There’s not enough money allocated for elders to age in place

While many people, including myself, would prefer to age in place, for financially strapped communities throughout America, the trend is straining limited resources.

An article about my mother’s home state of Tennessee and its struggle to care for a rapidly growing older population is a scenario taking place in many states. Many state, county, and city budgets are already overwhelmed with issues ranging from high unemployment to the opioid epidemic. I read one article that said older people calling 911 due to falls at home was straining EMS budgets. While the federal government contributes money to elder care each year via the Older Americans Act, it’s simply not enough to address the needs of a growing elder population.

In Tennessee, thousands of older people are on waiting lists for government assistance programs. The organizations do the best they can, but those cited in the article said more resources are needed, and officials are going to have to address the issue soon.

Transportation was listed as a major issue. While some older people may be physically healthy and not need in-home assistance, they may no longer be able to drive and need transportation options to maintain their quality of life and independence. This, of course, was an issue for my parents. Thankfully, they did have a county-funded shuttle service that they used for years. (Most county officials were against the idea of the shuttle, however. Its funding is always on the verge of being cut.)

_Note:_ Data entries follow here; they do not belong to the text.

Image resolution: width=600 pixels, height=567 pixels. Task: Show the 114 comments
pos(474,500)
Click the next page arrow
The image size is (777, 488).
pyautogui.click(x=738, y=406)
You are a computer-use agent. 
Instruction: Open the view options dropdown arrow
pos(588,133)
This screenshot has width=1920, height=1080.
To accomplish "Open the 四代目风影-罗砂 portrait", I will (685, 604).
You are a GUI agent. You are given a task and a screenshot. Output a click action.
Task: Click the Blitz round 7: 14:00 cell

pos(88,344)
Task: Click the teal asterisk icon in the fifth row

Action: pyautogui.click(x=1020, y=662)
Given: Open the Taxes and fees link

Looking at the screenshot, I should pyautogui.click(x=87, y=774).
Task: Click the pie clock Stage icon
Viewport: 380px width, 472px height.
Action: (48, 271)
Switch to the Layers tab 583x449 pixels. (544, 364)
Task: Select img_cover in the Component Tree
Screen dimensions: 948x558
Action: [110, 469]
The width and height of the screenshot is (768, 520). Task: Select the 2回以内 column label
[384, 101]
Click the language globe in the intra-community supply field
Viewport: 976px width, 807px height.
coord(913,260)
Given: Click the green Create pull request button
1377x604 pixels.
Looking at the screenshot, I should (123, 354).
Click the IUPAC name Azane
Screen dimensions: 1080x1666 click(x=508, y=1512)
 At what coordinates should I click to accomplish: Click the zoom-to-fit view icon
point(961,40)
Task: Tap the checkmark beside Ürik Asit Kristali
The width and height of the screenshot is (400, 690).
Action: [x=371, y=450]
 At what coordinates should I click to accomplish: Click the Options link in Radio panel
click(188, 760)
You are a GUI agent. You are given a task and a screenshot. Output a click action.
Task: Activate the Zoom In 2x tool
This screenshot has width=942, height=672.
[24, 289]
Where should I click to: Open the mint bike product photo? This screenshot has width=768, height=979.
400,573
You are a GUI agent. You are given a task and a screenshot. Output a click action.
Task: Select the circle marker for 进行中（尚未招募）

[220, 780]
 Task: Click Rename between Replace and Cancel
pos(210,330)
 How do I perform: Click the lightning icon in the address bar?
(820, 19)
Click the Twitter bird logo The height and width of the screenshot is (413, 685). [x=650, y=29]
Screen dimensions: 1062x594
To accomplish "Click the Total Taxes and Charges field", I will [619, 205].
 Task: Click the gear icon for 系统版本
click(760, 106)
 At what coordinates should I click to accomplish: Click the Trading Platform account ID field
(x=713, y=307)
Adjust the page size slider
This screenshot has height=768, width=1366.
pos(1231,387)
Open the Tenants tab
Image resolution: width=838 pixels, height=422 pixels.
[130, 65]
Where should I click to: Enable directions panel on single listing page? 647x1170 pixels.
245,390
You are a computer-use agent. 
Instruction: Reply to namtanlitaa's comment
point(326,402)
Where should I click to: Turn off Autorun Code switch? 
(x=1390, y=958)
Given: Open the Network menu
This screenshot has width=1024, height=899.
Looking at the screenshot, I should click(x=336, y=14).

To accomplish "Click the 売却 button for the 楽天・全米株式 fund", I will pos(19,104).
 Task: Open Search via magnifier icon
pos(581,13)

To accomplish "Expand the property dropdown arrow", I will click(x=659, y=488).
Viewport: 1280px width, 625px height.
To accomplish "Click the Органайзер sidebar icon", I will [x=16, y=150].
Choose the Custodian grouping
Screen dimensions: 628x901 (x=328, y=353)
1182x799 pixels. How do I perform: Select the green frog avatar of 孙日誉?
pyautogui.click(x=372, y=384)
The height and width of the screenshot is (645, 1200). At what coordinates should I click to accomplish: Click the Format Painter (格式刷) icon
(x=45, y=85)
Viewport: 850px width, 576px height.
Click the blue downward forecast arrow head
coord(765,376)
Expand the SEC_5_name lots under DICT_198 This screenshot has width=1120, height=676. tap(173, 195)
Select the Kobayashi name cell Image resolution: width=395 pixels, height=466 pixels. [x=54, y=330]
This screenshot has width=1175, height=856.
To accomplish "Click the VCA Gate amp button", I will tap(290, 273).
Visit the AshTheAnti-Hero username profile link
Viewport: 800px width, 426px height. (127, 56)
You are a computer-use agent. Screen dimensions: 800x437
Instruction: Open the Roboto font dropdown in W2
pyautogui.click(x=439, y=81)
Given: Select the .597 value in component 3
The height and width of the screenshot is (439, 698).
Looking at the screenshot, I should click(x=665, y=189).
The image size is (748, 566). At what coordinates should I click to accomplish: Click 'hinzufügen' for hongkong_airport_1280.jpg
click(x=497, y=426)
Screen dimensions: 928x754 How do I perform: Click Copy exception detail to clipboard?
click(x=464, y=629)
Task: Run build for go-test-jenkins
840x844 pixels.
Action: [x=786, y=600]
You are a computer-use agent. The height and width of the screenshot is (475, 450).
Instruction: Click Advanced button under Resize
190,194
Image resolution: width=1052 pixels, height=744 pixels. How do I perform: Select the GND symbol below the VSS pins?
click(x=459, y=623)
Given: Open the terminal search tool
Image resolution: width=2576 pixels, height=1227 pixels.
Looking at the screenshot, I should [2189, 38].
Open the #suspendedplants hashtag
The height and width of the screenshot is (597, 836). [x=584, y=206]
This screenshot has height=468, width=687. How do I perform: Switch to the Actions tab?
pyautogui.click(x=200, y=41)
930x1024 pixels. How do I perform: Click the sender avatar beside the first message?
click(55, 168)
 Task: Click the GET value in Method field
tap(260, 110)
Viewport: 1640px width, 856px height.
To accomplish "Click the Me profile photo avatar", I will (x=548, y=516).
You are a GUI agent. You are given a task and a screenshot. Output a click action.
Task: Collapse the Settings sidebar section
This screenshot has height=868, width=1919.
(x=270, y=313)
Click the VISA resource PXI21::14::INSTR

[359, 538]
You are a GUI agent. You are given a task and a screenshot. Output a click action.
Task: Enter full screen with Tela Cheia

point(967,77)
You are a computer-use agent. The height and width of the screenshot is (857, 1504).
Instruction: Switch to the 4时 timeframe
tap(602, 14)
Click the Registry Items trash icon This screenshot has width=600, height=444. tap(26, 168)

Meal delivery was another major need. The meal delivery service also serves as a status check on the older person, so it has a dual purpose. For those in rural areas, this can be a lifeline.

In Tennessee, supporting someone staying in their home costs $3,000-$15,000 annually, while putting a person in a facility costs over $50,000 annually. You don’t have to be a math whiz to see what is the financially efficient solution. Unfortunately, the federal government has not been proactive in addressing the issue. Tennessee reports some success at the state level, working with community organizations.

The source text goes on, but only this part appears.